La Sorbonne avant Mai 68 : chronique de la crise universitaire des années 60 à la Faculté des Lettres et Sciences Humaines de Paris

LEGOIS Jean-Philippe, La Sorbonne avant Mai 68 : chronique de la crise universitaire des années 60 à la Faculté des Lettres et Sciences Humaines de Paris, Maîtrise [Antoine Prost], Univ. Paris 1 CRHMSS, 1993, 319 p.

Aux sources de cette recherche se trouve la volonté de resituer le mouvement de Mai 68 dans la durée. Il s’agit, à travers une étude de cas, de mieux en cerner les causes dans le secteur d’où partit le mouvement : le système universitaire. Et nous avons choisi un des symboles du Mai universitaire : la Sorbonne, côté Faculté des Lettres et Sciences Humaines de Paris. Deux phénomènes s’y alimentent l’un l’autre : le développement d’une crise profonde — morphologique, pédagogique, institutionnelle et morale — du système universitaire et l’exacerbation de contradictions sociales et politiques au sein de la communauté sorbonnarde.

Nous avons inventorié les grandes caractéristiques nationales et locales de la crise d’adaptation du système universitaire : maintien des finalités, contenus et méthodes d’enseignement hérités du XIXe, atténuation purement symbolique de la mainmise des Professeurs – enseignants Docteurs ès Lettres – sur les structures de décision de la Faculté alors que la croissance des effectifs étudiants est de plus en plus importante.

Nous avons ensuite étudié deux problèmes qui ont contribué au développement de la crise universitaire.
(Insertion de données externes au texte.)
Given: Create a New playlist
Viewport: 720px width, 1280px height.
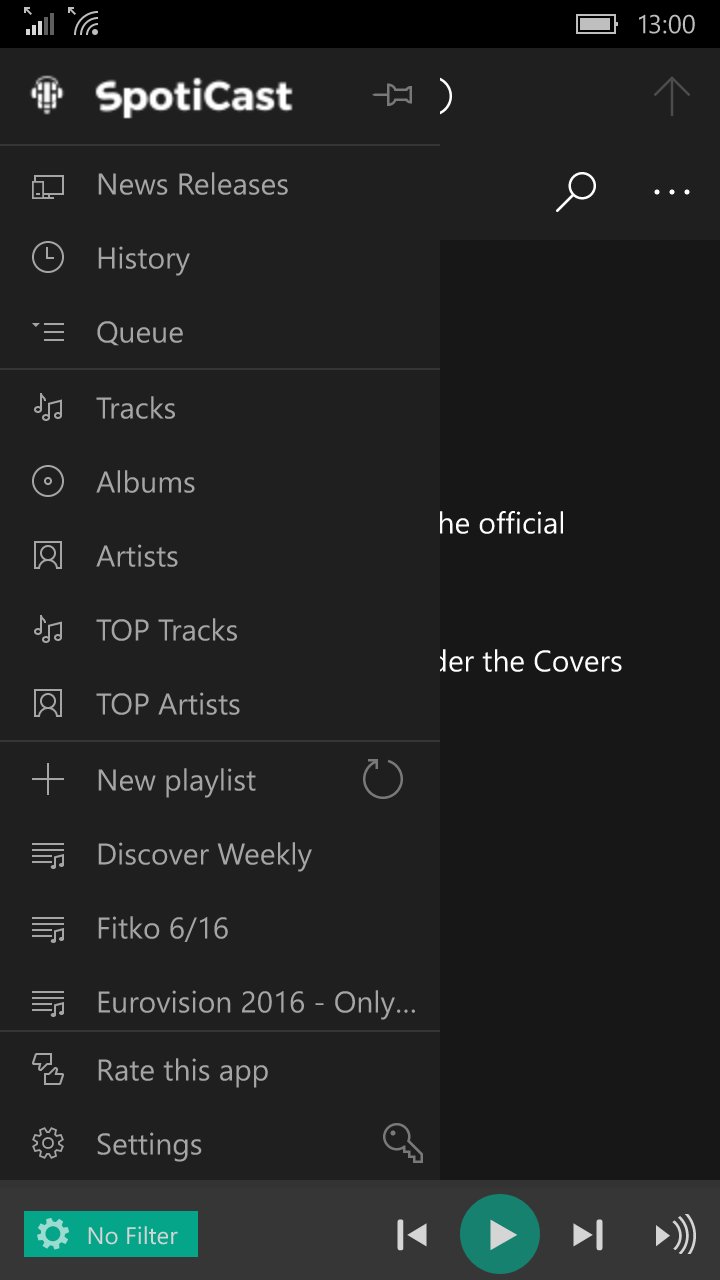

L’hypertrophie morphologique de la Sorbonne-Lettres qui met en évidence la pénurie en locaux et en personnels et l’introduction d’une réforme pédagogique concernant seulement les deux premiers cycles : la réforme Fouchet. Celle-ci, qui n’est pas assortie des moyens nécessaires à sa réalisation et qui laisse de côté d’autres problèmes encore plus explosifs que la participation étudiante ou la sélection, ne fait qu’aggraver la situation.

Nous avons pu en faire une analyse assez précise grâce aux archives administratives du Rectorat de Paris et de l’ancienne Faculté des Lettres, même si ces dernières sont lacunaires. Ces sources ont également permis de mettre à jour une autre dimension de la crise universitaire, à savoir la crise interne du groupe dominant de la Faculté — les Professeurs ou homines academici — divisé sur le système des examens, la sélection et la participation étudiante. Mais ces archives ne pouvaient guère en dire plus et si elles laissent apparaître des conditions sociales et institutionnelles propices à une crise sociale, nous ne savons encore que trop peu de choses sur l’état des forces sociales et militantes de la Sorbonne-Lettres et leur capacité à animer un mouvement social, voire un contre-pouvoir universitaire. Les archives syndicales fournissent, à ce problème de nombreux éléments de réponse.

La communauté facultaire — on a pu le pressentir lors de l’étude du groupe dominant — laisse place à un mouvement social qui tend à s’opposer à ce dernier et au ministère de l’Éducation nationale. Ce mouvement social rassemble les divers exclus du pouvoir universitaire : enseignants non-Professeurs, non-enseignants et étudiants. Certes celui-ci, comparé au seul mouvement étudiant, reste sur la défensive que ce soit sur les fronts de la fonction publique, des moyens ou de la réforme Fouchet, mais il existe et mobilise réellement les milieux sorbonnards.

Sur le plan politique, la Sorbonne est un lieu où les forces nouvelles, ou tout au moins critiques – communistes critiques, PSU, CLER, JCR, UJC-ml, et gauche syndicale – sont importantes et dépassent les forces communistes traditionnelles dans le milieu étudiant, mais aussi enseignant. Ce phénomène s’observe notamment dans les formes et contenus de la mobilisation contre la guerre du Viêtnam.

Enfin, ce dernier niveau d’analyse ayant été dégagé à travers l’étude des archives de la FGEL, nous avons pu observer que le mouvement étudiant, à la pointe de toutes ces mobilisations sociales et politiques, développe de réelles pratiques alternatives aussi bien au niveau pédagogique que dans ses modes de fonctionnement, d’expression et de débat.

Non seulement la crise universitaire des années 60 est profonde à la Sorbonne-Lettres, mais elle se double d’un mouvement social relativement puissant et dynamique dans lequel le mouvement étudiant à un rôle catalyseur. Autant de conclusions à soumettre à l’épreuve d’autres études de cas.